上野公園の誕生の歴史はまず江戸時代まで遡ります。
三代将軍・徳川家光が江戸城の北東の方角を封じるためにこの地に東叡山寛永寺を建てました。
以来、寛永寺は将軍家の墓所として権勢を誇りましたが、戊辰戦争では寛永寺に立て篭った旧幕府軍を新政府軍が包囲殲滅したため、一帯は焼け野原と化してしまいました。
その後の1870年、医学校と病院予定地として上野の山を視察したオランダの医者であるアントニウス・ボードウィンが、公園として残すよう日本政府に働きかけ、その結果1873年に日本初の公園に指定されました。
そして、博物館や美術館、動物園など多数の文化施設を要する、総面積53万平方メートルの公園として、今でも親しまれています。
上野公園の生みの親・ボードウィンの功績を称えた彼の銅像が、1973年に公園内に建てられました。

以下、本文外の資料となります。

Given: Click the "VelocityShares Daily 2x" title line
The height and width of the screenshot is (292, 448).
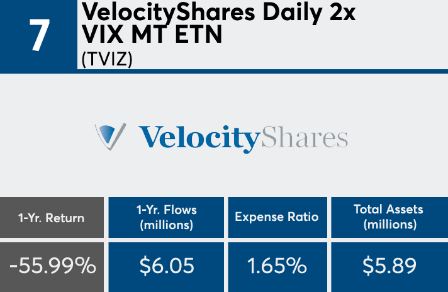Looking at the screenshot, I should click(218, 12).
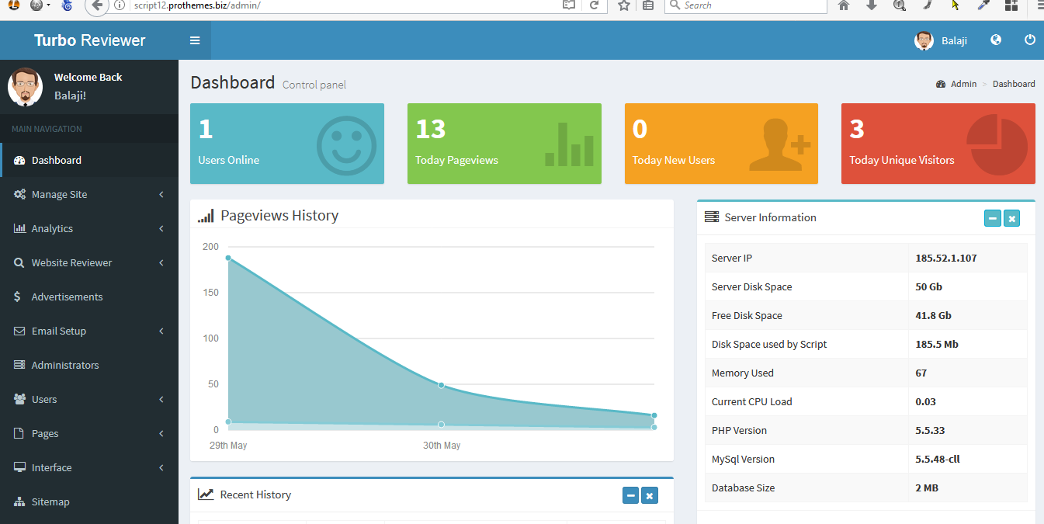Select the Advertisements sidebar icon
Image resolution: width=1044 pixels, height=524 pixels.
(19, 297)
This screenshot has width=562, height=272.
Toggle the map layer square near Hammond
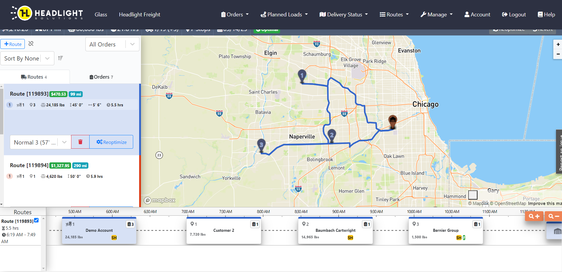point(473,195)
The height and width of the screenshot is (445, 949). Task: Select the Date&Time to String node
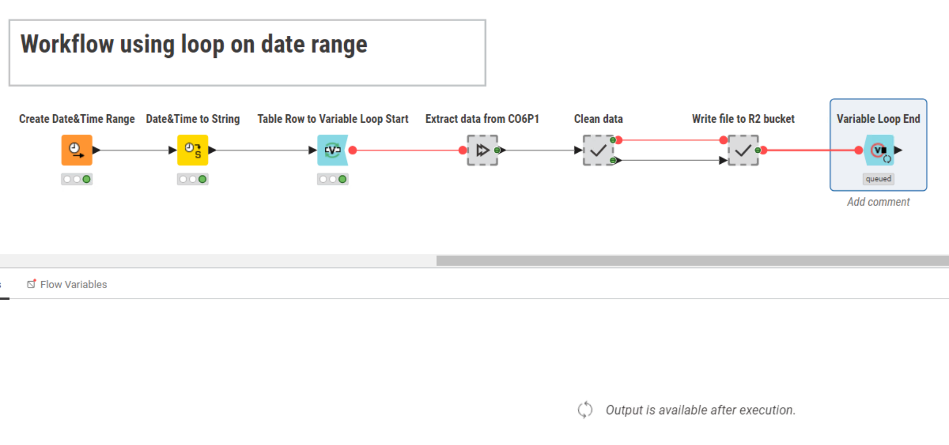192,150
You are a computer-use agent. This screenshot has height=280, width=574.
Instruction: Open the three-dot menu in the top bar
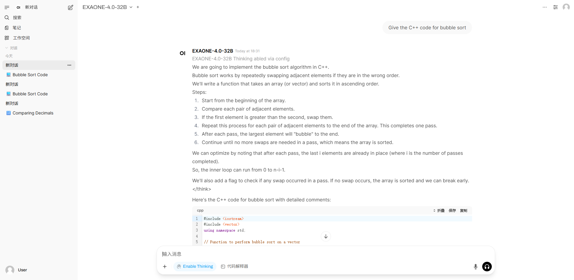click(x=545, y=7)
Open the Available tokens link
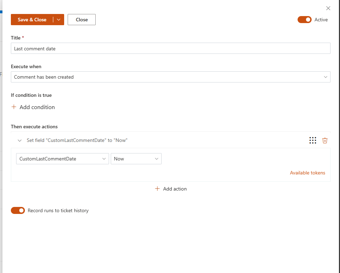Viewport: 340px width, 273px height. [307, 173]
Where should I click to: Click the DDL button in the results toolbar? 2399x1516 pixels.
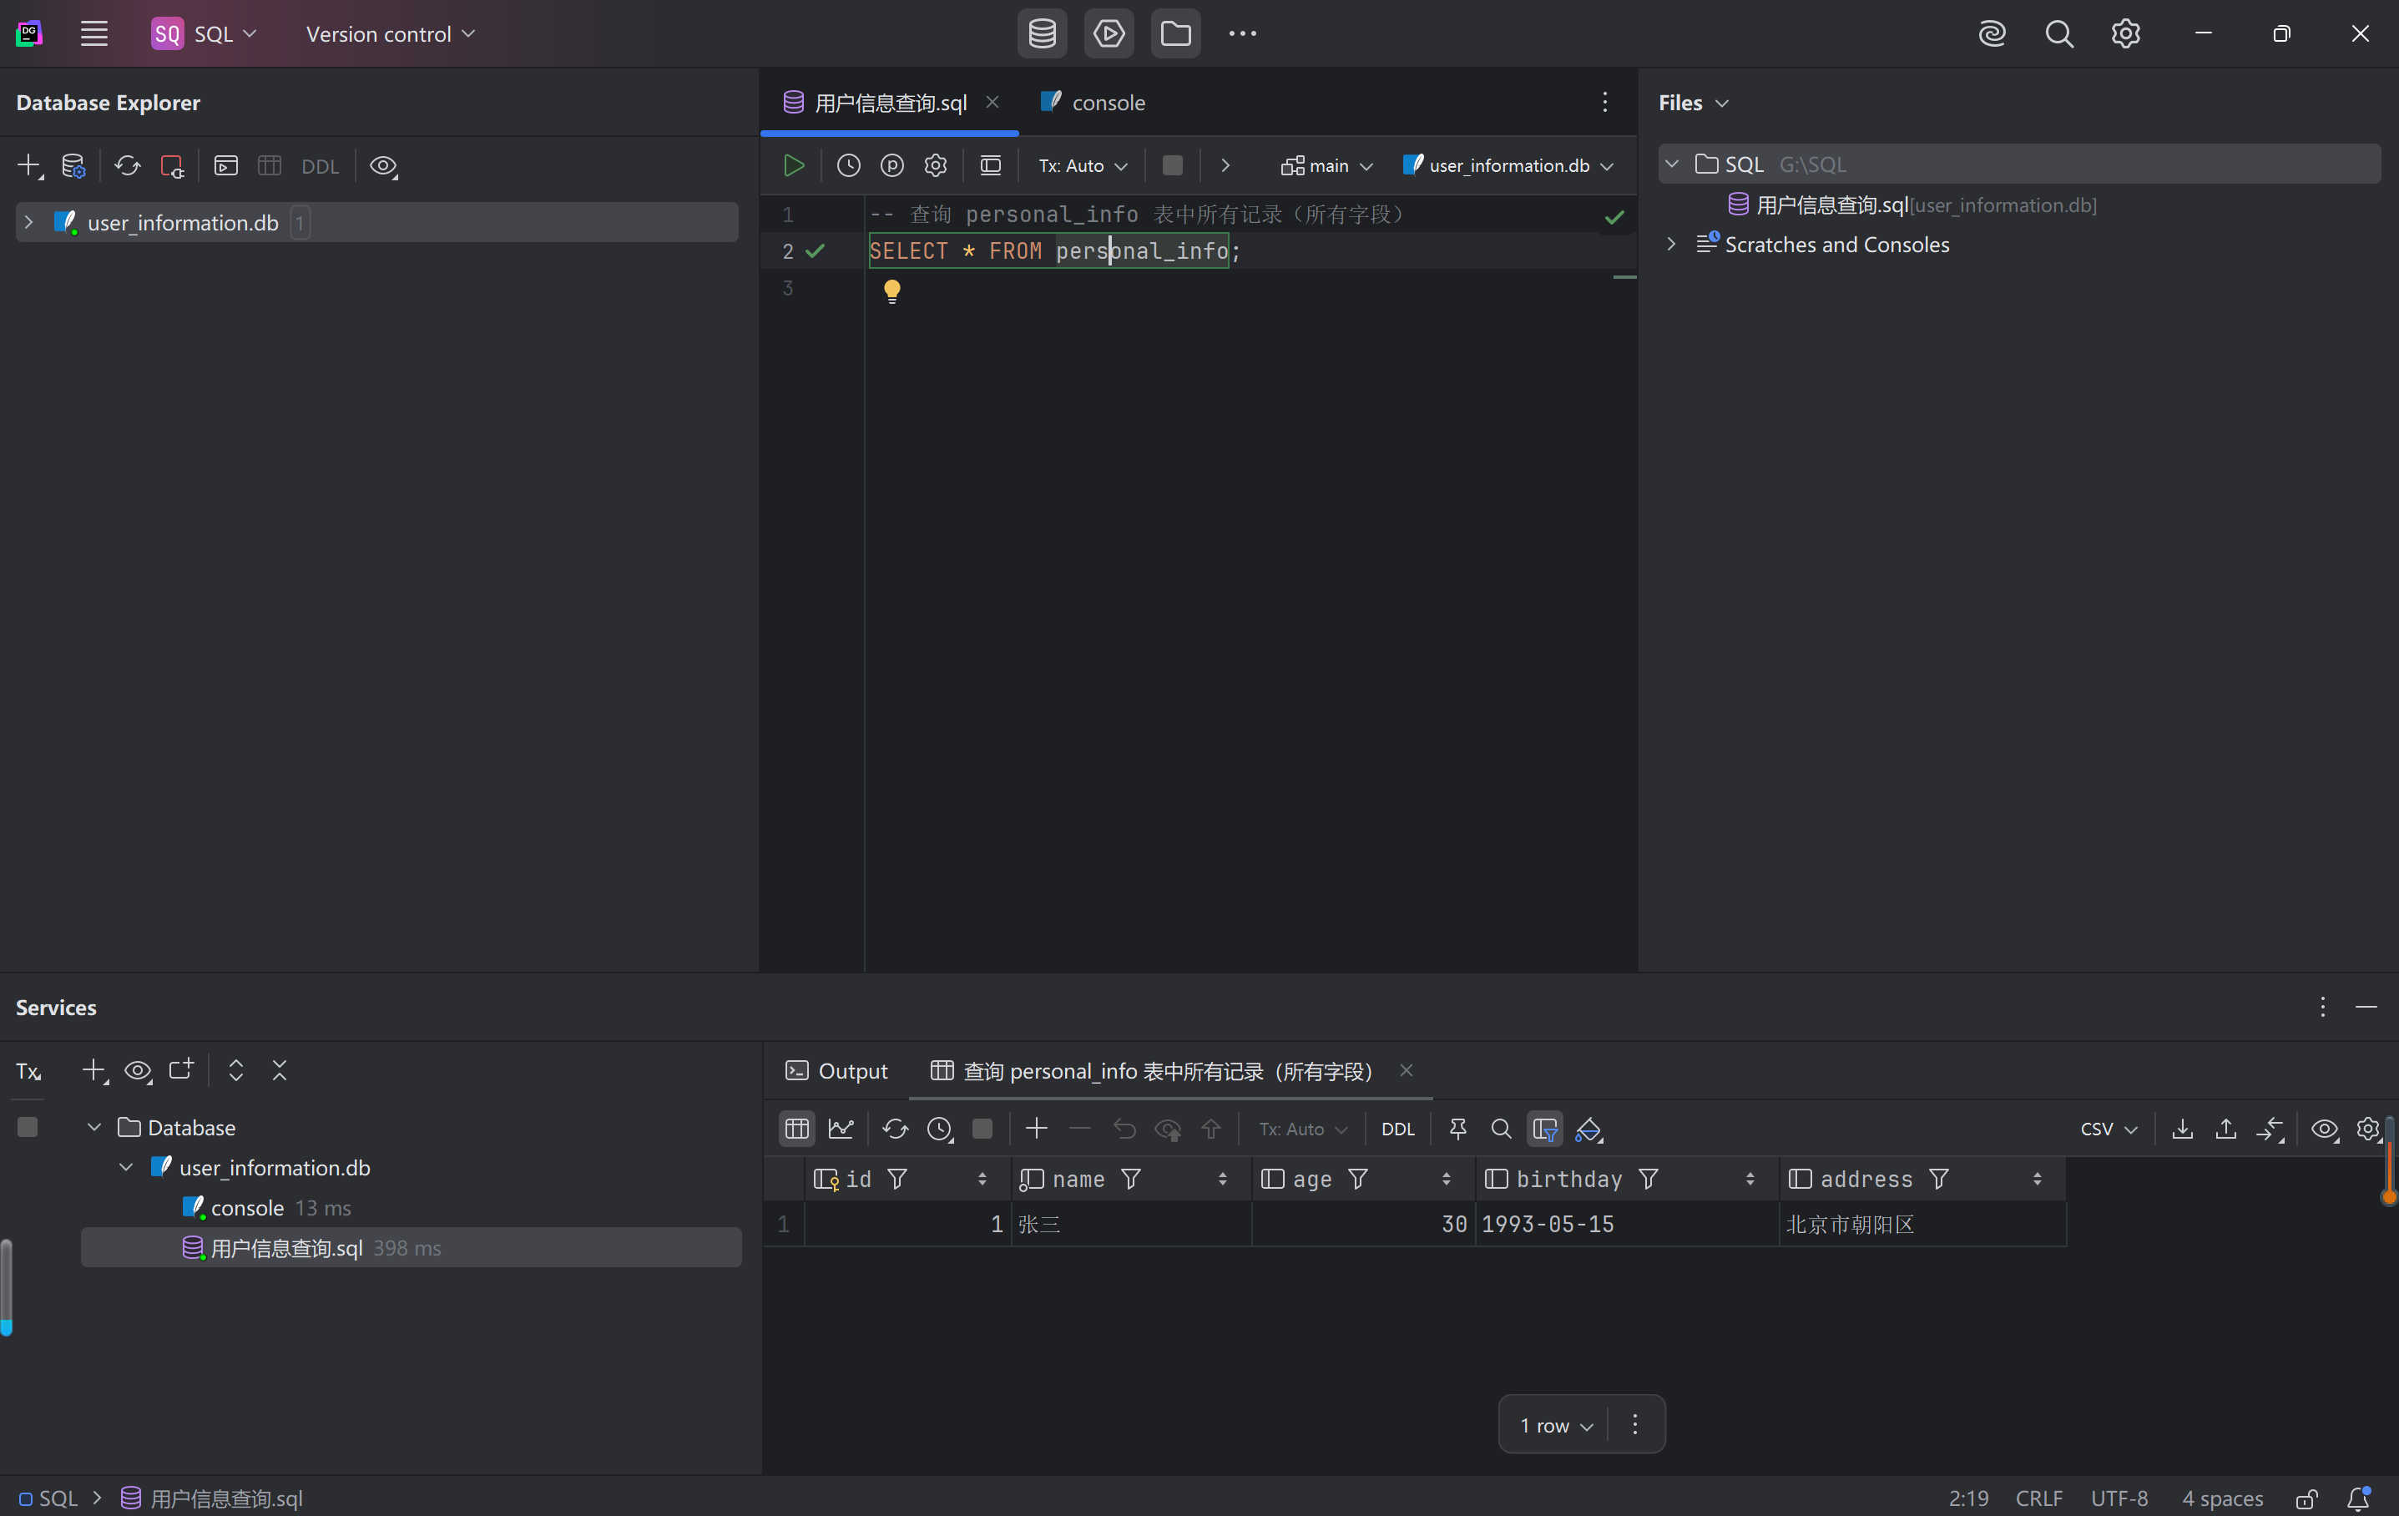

しかしその銅像は弟をモデルに製作したものだったのです。
実は親族が弟の写真を渡してしまい、間違えて作られたという逸話があります。
近年、その間違いが発覚したことで、2006年に正しいものに建て替えられています。
上野公園は「上野の森」とも呼ばれ、武蔵野台地末端の舌状台地「上野台」に公園が位置することから「上野の山」とも呼ばれています。
また上野公園には西郷隆盛の像があります。
なぜ上野に像があるのでしょうか?
実は像の発起人たちは、西郷隆盛が維新第一等の功臣であり、また江戸城無血入場を実現したという理由で、皇居の近くに像を建立したかったようですが、まだまだ周囲の反感が強かったそうです。
そのため、戊辰戦争の戦闘の一つである上野戦争において、薩摩兵が奮戦したゆかりの土地ということから上野が選定されたといわれています。